BEREITGESTELLTER TEXT =

╭──

Eichstätt
Eine Bereicherung für Geist und Seele

Eichstätter Vokalensemble Crescendo kombiniert alte und neue Musik miteinander

19.11.2019 | Stand 23.09.2023, 9:32 Uhr |
"Spirit" war der Leitgedanke des Crescendo-Konzerts in der Schutzengelkirche. − Foto: Mayer

Eichstätt (EK) Das vor über zwölf Jahren gegründete und inzwischen überregional agierende Eichstätter Vokalensemble Crescendo hat es sich zur Aufgabe gemacht, in seinen Konzerten alte und neue Musik miteinander zu verknüpfen.

Die musikalischen Darbietungen sollen dabei als Lichtquellen dienen, die die programmatische Ausrichtung des Konzertprogramms beleuchten.

Für das diesjährige Novemberkonzert hatte der aus Obereichstätt stammende Chorleiter Volker Hagemann, der den Chor seit seiner Gründung leitet und prägt, den Leitgedanken "Spirit" ausgewählt, der sich wie ein roter Faden beim Konzert in der Schutzengelkirche durchs Programm zog. Die ausgewählten Stücke erforderten neben hohem technischen Können und stimmlicher Gewandtheit auch eine kraftvolle Dynamik, die von den 19 Frauen- und 14 Männerstimmen auf bewundernswerte Weise umgesetzt wurde.

Mit der alten Pfingstsequenz "Veni Sancte Spiritus" kündigte die Männerschuola an, dass das Chorkonzert einen starken musikalischen Bogen von Tod und Trauer hin zu Hoffnung und Licht spannt. Im Mittelpunkt zwei Komponisten des Barocks: Heinrich Schütz (1585-1672) und Johann Sebastian Bach (1685-1750). Letzterer wird immer wieder als der bedeutendste Komponist in der Musikgeschichte bezeichnet, Max Reger tat es mit den Worten "Bach ist Anfang und Ende aller Musik". Welche Wirkung Bach'sche Motetten entfalten, das durften und konnten die Zuhörer in der Schutzengelkirche bei drei Werken genießen, denn jede einzelne der Bach-Motetten ist ein Meisterwerk. Im von Bach anlässlich des Todes von Johann Heinrich Ernesti 1729 komponierten "Der Geist hilft unserer Schwachheit" zeigte der Chor in radikaler Beleuchtung offensichtliche Schichtungen von virtuoser Beweglichkeit und Spannkraft auf. Durch die tiefgründige Auseinandersetzung von Bach mit Leben und Tod und der Erfüllung des christlichen Erwartens im nächsten Leben ist ein Werk fern aller Depressivität entstanden, das auf die Kraft archaisch-polyphoner Formen, auf leuchtend kühne Chromatik setzt und letztlich auch Bachs Geist atmet. Man spürt, wie intensiv sich der Chor mit dem musikalischen Werk auseinandergesetzt hat.

╰──

BEREITGESTELLTES MATERIAL =
╭──

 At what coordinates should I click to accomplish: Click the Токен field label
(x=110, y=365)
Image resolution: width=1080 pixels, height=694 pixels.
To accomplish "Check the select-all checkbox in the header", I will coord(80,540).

╰──

ERFORDERLICHE SCHRITTE =
a) Fassen Sie den Absatz des Konzertberichts, der mit „Für das diesjährige Novemberkonzert“ beginnt, als Stichpunktliste zusammen. Seine wesentlichen Fakten sollen erhalten bleiben.
b) Beantworten Sie anhand des Konzertberichts jede Frage in einer eigenen Zeile und kennzeichnen Sie die Antworten entsprechend.
(i) Vor wie vielen Jahren wurde das Vokalensemble Crescendo gegründet?
(ii) Mit welchem Stück kündigte die Männerschuola den Bogen des Chorkonzerts an?
(iii) Aus welchem Anlass und in welchem Jahr komponierte Bach „Der Geist hilft unserer Schwachheit“?
Das Material steht für sich und hat mit dem Konzertbericht nichts zu tun.

VOLLSTÄNDIGE ANTWORTEN =
a)
- Leitgedanke des Novemberkonzerts: „Spirit“, ausgewählt von Chorleiter Volker Hagemann
- Hagemann stammt aus Obereichstätt und leitet und prägt den Chor seit dessen Gründung.
- Der Leitgedanke zog sich beim Konzert in der Schutzengelkirche wie ein roter Faden durchs Programm.
- Die Stücke verlangten hohes technisches Können, stimmliche Gewandtheit und kraftvolle Dynamik.
- Umgesetzt wurde dies auf bewundernswerte Weise von 19 Frauen- und 14 Männerstimmen.

b)
(i) Vor über zwölf Jahren.
(ii) Mit der alten Pfingstsequenz „Veni Sancte Spiritus“.
(iii) Anlässlich des Todes von Johann Heinrich Ernesti, im Jahr 1729.